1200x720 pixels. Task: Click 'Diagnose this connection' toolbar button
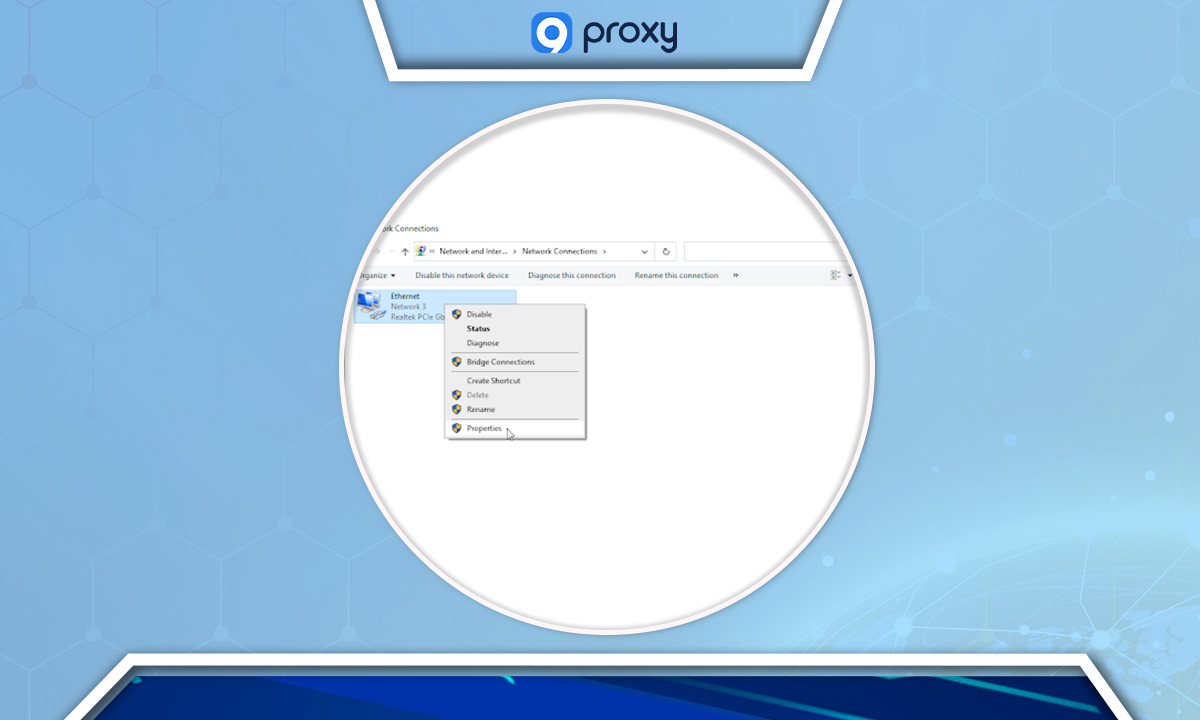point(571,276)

...

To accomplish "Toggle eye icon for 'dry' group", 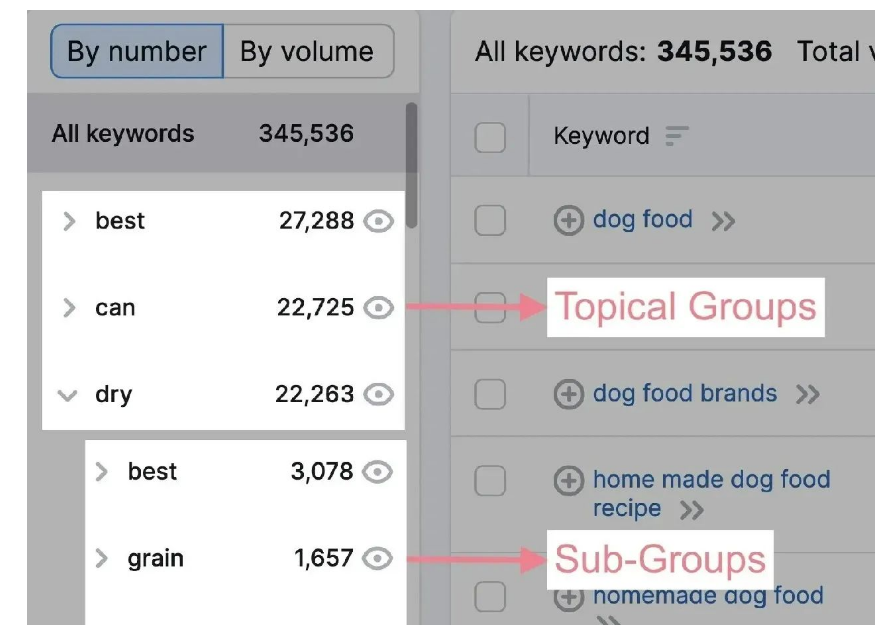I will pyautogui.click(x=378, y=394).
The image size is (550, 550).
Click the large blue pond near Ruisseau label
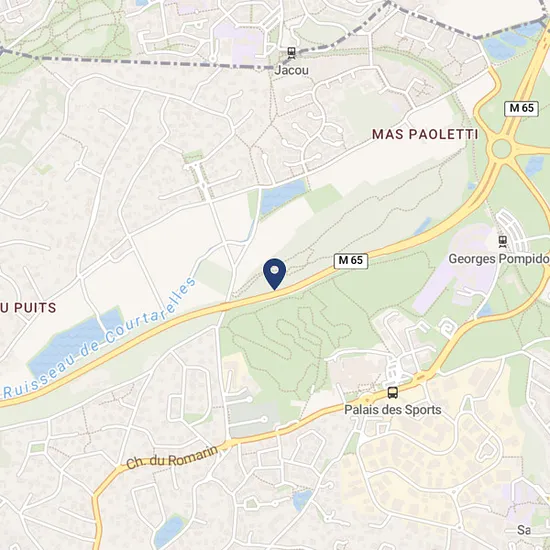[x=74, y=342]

* TUGAS YANG DIBERIKAN *
Konversikan semua baris mulai dari yang memuat "1200x720 pixels. Task: Click" sampai yang memuat "point(571,276)" menjadi CSV dua kolom, teks dan jawaban, dengan satu baris CSV untuk tiap pasangan teks dan jawaban, setiap nilai dalam satu kolom berkutip, dan jeda baris diganti spasi. Gambar tidak perlu disertakan.

* JAWABAN TUGAS INI *
teks,jawaban
"1200x720 pixels. Task: Click 'Diagnose this connection' toolbar button","point(571,276)"